**位置指定データの行**

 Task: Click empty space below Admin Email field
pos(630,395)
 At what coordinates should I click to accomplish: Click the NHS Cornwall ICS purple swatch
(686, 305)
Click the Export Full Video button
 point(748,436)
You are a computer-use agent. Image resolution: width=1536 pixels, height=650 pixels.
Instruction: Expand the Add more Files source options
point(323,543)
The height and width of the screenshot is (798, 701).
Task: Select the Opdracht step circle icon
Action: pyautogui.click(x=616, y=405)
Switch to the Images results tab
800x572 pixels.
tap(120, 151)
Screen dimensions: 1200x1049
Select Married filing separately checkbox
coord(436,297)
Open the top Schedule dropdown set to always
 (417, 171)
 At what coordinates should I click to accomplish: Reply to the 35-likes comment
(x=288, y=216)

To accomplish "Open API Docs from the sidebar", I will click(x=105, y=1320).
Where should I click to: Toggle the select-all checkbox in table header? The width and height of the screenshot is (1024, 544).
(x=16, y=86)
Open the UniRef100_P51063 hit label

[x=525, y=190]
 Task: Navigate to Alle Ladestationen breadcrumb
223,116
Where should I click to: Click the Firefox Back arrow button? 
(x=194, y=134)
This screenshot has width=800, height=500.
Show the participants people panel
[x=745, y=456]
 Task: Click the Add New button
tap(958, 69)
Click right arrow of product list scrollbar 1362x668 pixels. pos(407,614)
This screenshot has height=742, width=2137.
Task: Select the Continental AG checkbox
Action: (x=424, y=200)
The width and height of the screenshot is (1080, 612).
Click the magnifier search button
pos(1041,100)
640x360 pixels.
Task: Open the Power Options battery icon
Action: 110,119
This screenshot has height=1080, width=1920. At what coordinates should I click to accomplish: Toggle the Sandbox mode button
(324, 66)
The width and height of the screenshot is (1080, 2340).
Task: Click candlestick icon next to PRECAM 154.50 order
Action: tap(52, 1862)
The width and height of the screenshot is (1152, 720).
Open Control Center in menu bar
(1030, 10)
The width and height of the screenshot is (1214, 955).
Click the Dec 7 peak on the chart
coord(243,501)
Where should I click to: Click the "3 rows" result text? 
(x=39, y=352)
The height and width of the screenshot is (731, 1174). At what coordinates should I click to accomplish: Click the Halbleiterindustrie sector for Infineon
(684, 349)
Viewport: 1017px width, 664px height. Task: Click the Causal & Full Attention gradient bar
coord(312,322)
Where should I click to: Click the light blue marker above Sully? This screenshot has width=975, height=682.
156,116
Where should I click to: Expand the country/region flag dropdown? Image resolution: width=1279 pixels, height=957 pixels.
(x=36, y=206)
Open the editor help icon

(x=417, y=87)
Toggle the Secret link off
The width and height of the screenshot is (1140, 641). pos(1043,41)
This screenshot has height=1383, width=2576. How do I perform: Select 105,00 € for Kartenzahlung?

**作業内容**
「Open the top Schedule dropdown set to always」がある行から「Action: (x=424, y=200)」がある行までを、「button」を「control」に変えて書き直してください。ほかの部分はそのままにしてください。

**回答**
Open the top Schedule dropdown set to always
 (417, 171)
 At what coordinates should I click to accomplish: Reply to the 35-likes comment
(x=288, y=216)

To accomplish "Open API Docs from the sidebar", I will click(x=105, y=1320).
Where should I click to: Toggle the select-all checkbox in table header? The width and height of the screenshot is (1024, 544).
(x=16, y=86)
Open the UniRef100_P51063 hit label

[x=525, y=190]
 Task: Navigate to Alle Ladestationen breadcrumb
223,116
Where should I click to: Click the Firefox Back arrow control? 
(x=194, y=134)
This screenshot has width=800, height=500.
Show the participants people panel
[x=745, y=456]
 Task: Click the Add New control
tap(958, 69)
Click right arrow of product list scrollbar 1362x668 pixels. pos(407,614)
This screenshot has height=742, width=2137.
Task: Select the Continental AG checkbox
Action: (x=424, y=200)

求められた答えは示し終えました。